La heroína no nació maldita
Para desactivar el carácter «diabólico» del opiáceo, Escohotado recurre a la historia. El opio se usó como remedio durante milenios y la heroína fue lanzada al mercado por la casa Bayer a finales del siglo XIX, casi a la vez que la aspirina, e incluso recomendada para calmar la tos. Mientras estos derivados fueron legales, baratos y de pureza controlada —argumenta— sus consumidores eran sobre todo personas adultas y no se registraban sobredosis accidentales.
Su conclusión es que la sustancia no cambió: cambió su estatuto legal. Al empujarla al mercado negro, se volvió impura, carísima y letal. El daño, en su lectura, lo produce el marco, no la molécula.

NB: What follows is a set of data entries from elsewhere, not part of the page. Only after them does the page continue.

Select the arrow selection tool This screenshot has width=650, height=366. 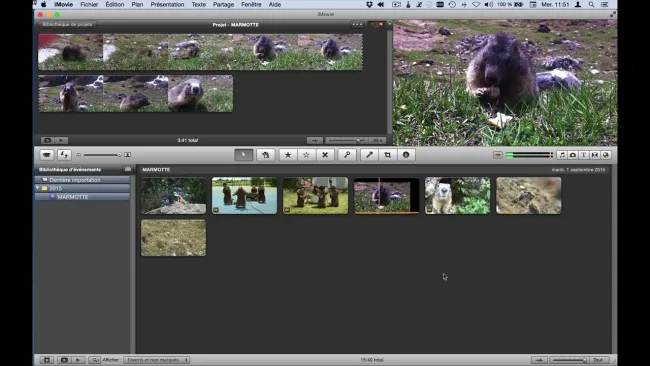click(244, 155)
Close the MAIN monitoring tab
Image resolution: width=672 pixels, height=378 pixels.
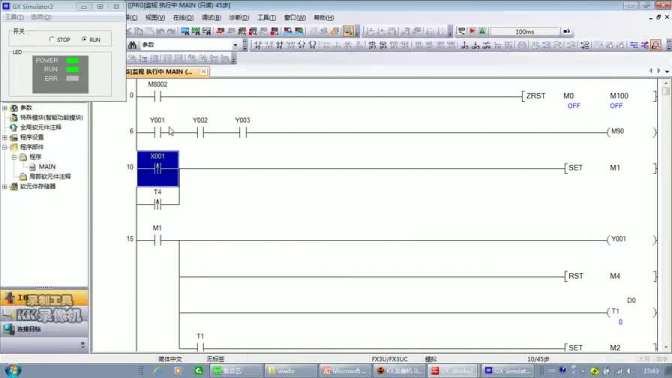[x=204, y=72]
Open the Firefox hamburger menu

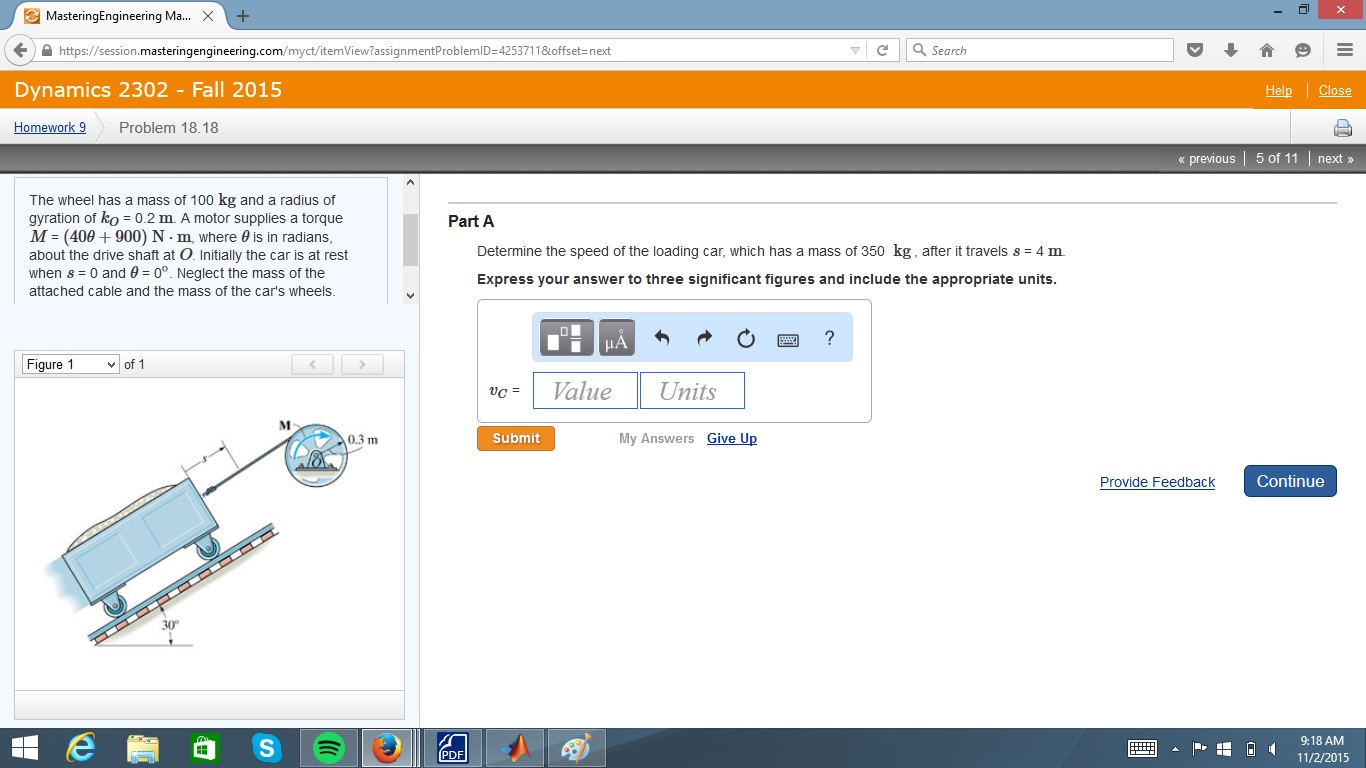[x=1345, y=49]
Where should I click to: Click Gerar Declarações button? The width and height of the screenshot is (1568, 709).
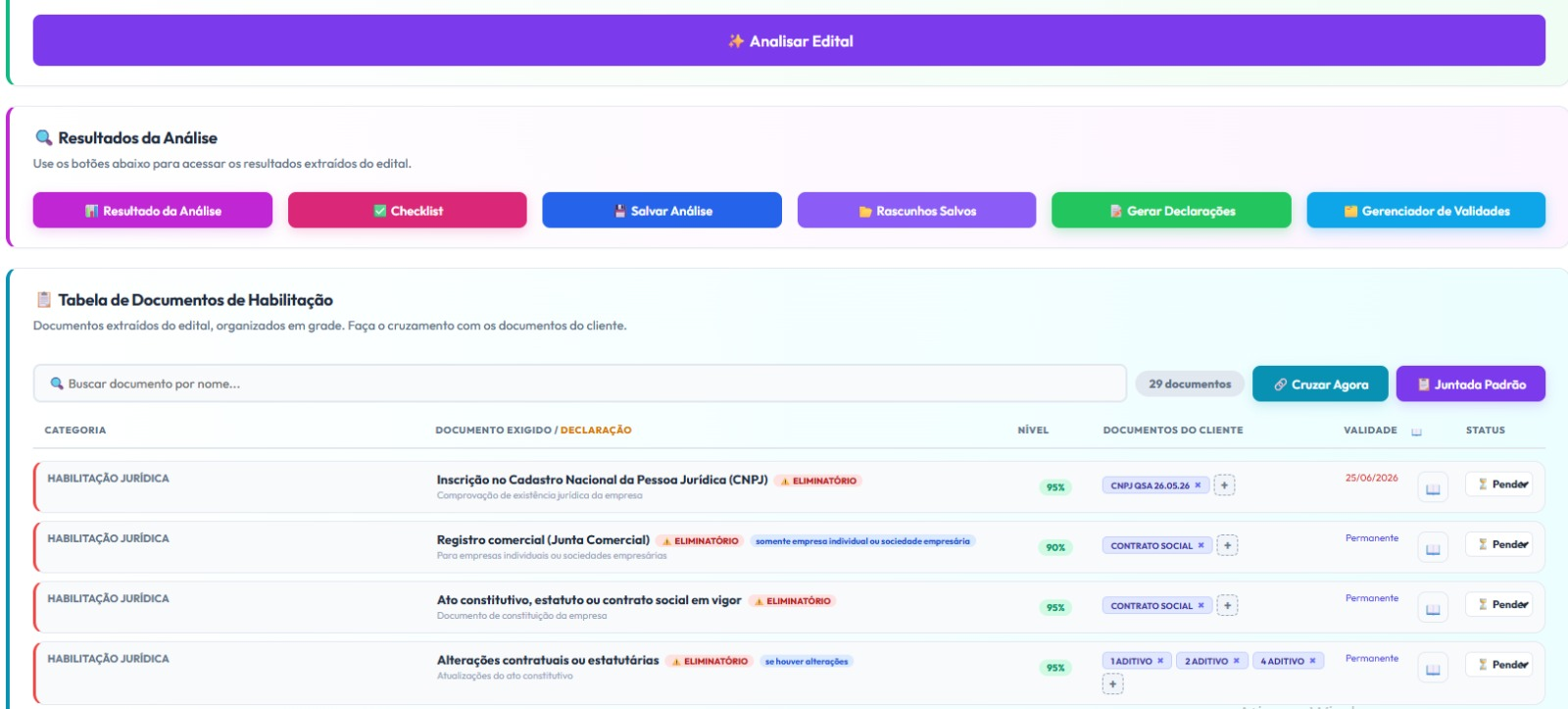[1171, 210]
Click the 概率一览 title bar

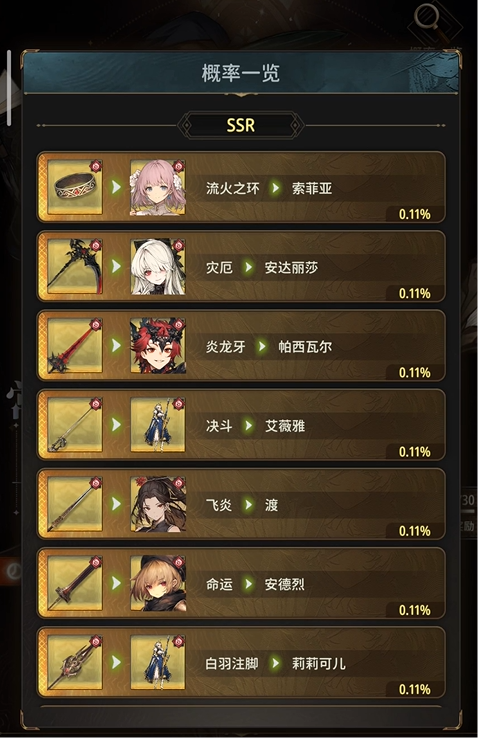pyautogui.click(x=240, y=73)
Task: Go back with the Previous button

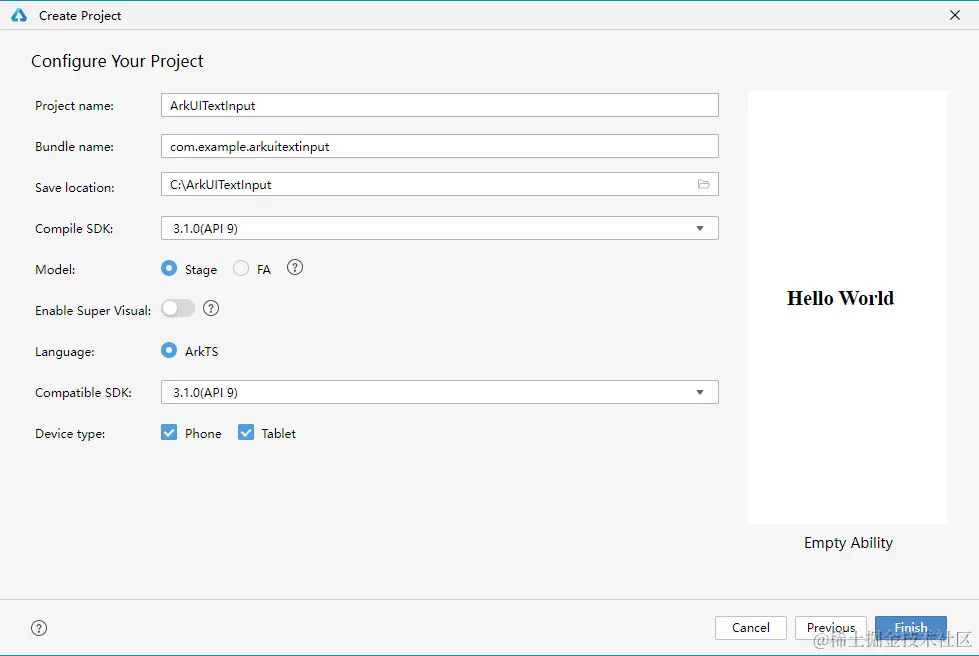Action: tap(831, 628)
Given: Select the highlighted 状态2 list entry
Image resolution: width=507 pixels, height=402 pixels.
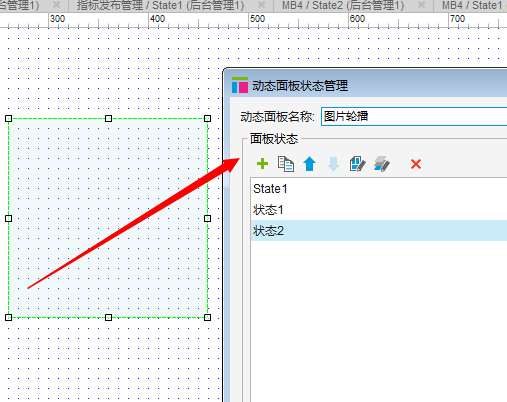Looking at the screenshot, I should 379,230.
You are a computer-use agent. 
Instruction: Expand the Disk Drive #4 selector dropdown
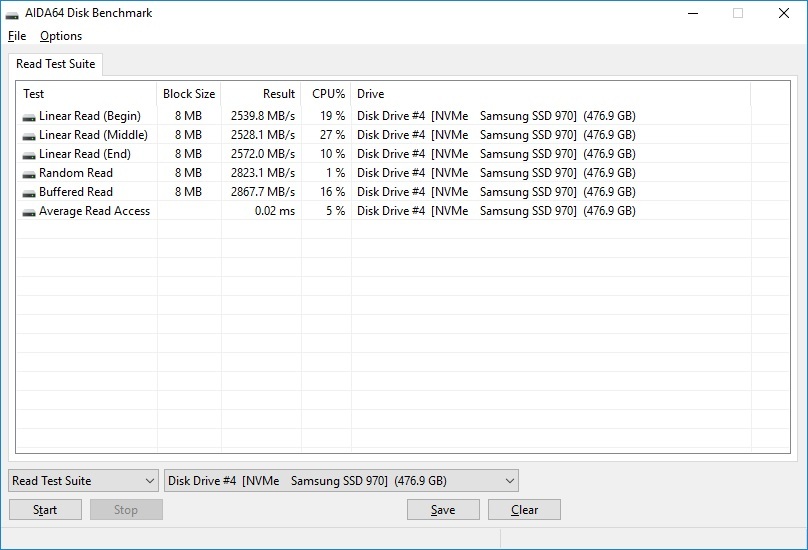pyautogui.click(x=341, y=481)
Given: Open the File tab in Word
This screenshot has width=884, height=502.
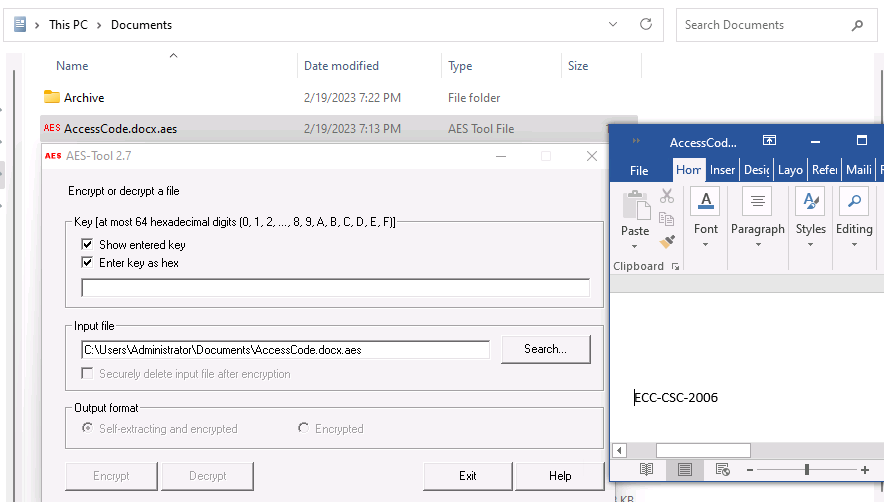Looking at the screenshot, I should 639,170.
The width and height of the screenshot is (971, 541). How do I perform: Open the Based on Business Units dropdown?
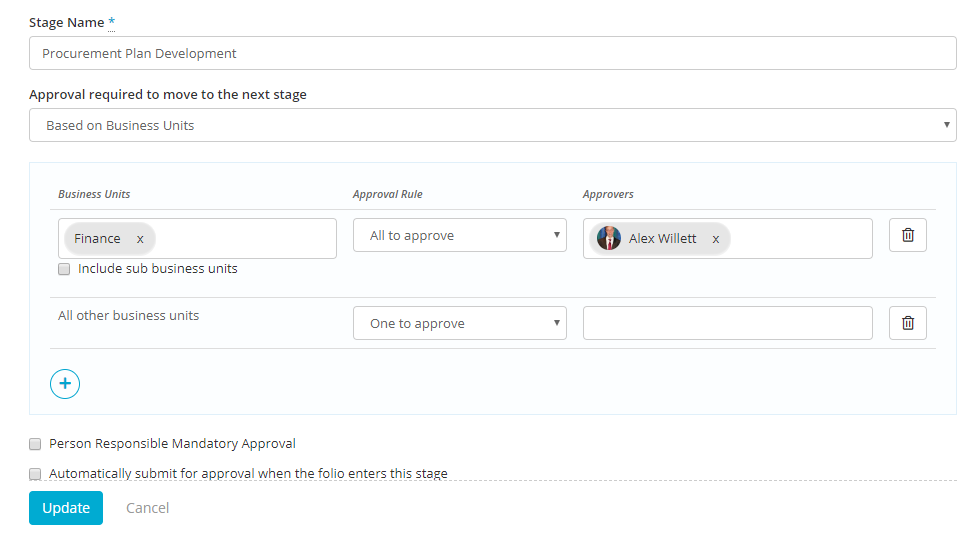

Prohibición, adulteración y precio
El tramo más concreto de la carta es económico. Escohotado recuerda que el «gramo» que compraba un consumidor de la época costaba una fortuna y contenía, según cifras oficiales que él cita, apenas un 5–10 % de principio activo; el resto, sustancias de corte. Plantea entonces una analogía que ha quedado como marca de la casa: ¿culparíamos al coñac si alguien, por precio y adulteración, solo pudiera beber un dedal envenenado al día y muriera por ello?
De ese mecanismo extrae su denuncia: la prohibición encarece el producto, lo adultera, alimenta a redes criminales y crea toda una industria —policial, terapéutica, mediática— que vive de gestionar un mal en buena parte fabricado por la propia ilegalización. Aumentar las penas, añade, solo eleva el precio, multiplica el negocio y desplaza la venta hacia los menores, los únicos no imputables.
La «coartada» del endemoniado
Hay una parte más psicológica y polémica. Escohotado sugiere que la mitología del «enganche irresistible» ofrece al adicto, sobre todo al joven, una coartada y un papel: declararse víctima poseída por una sustancia exime de asumir responsabilidades, de madurar, de rendir cuentas por los propios actos. Al creer nosotros mismos en un poder demoníaco capaz de anular la voluntad, dice, ofrecemos esa misma narrativa a nuestros hijos.
De ahí su escepticismo ante medidas que, en su opinión, premiarían el rol de «víctima» —subvenciones o empleos por el mero hecho de declararse heroinómano— y su crítica a tratamientos como la metadona, que compara, con su habitual sarcasmo, con curar a un alcohólico de whisky a base de ginebra.
Lectura crítica
La carta es un texto de combate, no un artículo científico, y conviene leerla como tal. Varias de sus afirmaciones farmacológicas —los plazos exactos para desarrollar dependencia, la idea de que el síndrome de abstinencia equivale a «una gripe suave»— están planteadas con intención retórica y resultan discutibles a la luz del conocimiento actual sobre opioides: la dependencia, la tolerancia y la gravedad del síndrome de abstinencia varían mucho según la persona, la vía, la dosis y el historial de consumo.
Su tesis económica, en cambio, ha envejecido mejor: el vínculo entre prohibición, adulteración, precio y daño es hoy un argumento central de las políticas de reducción de riesgos. Pero el panorama también ha cambiado. La aparición de adulterantes extremadamente potentes —fentanilo y derivados— ha vuelto la sobredosis aún más impredecible que en 1988, lo que refuerza, no debilita, la necesidad de información veraz y de servicios sanitarios.
En esa línea, la lectura contemporánea de Escohotado encaja con herramientas que él no llegó a ver consolidadas: análisis de sustancias (drug checking), disponibilidad de naloxona, salas de consumo supervisado y un enfoque que trata el consumo problemático como cuestión de salud antes que de castigo. Nada de esto es una recomendación de uso: ante un consumo propio o de un familiar, lo razonable es buscar recursos sanitarios y servicios especializados, no autogestionar el riesgo a partir de un texto de opinión de hace décadas. La carta sirve, sobre todo, como invitación a pensar contra el pánico; las decisiones concretas pertenecen al terreno clínico.